The answer should be each line of the records that contains the word "link"; please copy them all.
-=-=-
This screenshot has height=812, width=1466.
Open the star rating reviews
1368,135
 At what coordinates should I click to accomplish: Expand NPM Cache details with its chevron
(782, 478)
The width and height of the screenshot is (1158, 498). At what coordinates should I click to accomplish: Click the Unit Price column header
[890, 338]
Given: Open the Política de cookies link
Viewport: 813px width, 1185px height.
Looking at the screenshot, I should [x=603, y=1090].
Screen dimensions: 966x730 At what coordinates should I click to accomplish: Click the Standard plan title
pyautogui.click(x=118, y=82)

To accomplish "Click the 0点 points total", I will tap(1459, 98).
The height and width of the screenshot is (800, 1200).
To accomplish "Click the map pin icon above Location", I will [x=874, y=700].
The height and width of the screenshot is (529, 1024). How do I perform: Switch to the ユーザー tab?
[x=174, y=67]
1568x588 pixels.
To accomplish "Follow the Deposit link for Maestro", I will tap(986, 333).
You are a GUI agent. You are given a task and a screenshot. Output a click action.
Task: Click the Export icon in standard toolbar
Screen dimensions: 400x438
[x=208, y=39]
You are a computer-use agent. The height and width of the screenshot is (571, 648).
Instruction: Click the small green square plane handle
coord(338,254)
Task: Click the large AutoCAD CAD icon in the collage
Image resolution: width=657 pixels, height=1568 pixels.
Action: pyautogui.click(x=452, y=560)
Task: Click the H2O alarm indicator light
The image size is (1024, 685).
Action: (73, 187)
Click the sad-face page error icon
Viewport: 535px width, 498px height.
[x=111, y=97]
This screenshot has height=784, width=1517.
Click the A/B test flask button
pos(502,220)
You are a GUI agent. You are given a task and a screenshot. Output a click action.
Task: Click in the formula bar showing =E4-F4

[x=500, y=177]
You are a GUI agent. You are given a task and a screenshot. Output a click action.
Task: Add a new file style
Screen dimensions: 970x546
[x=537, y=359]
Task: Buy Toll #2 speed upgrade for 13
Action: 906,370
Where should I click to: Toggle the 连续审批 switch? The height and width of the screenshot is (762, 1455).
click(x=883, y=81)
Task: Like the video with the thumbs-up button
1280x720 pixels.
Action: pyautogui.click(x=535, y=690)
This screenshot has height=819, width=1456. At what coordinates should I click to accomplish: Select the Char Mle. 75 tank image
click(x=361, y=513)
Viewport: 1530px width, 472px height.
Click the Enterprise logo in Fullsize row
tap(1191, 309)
-=-=-
Solved problem
Given: Open the Política de cookies link
To accomplish "Follow the Deposit link for Maestro", I will tap(986, 333).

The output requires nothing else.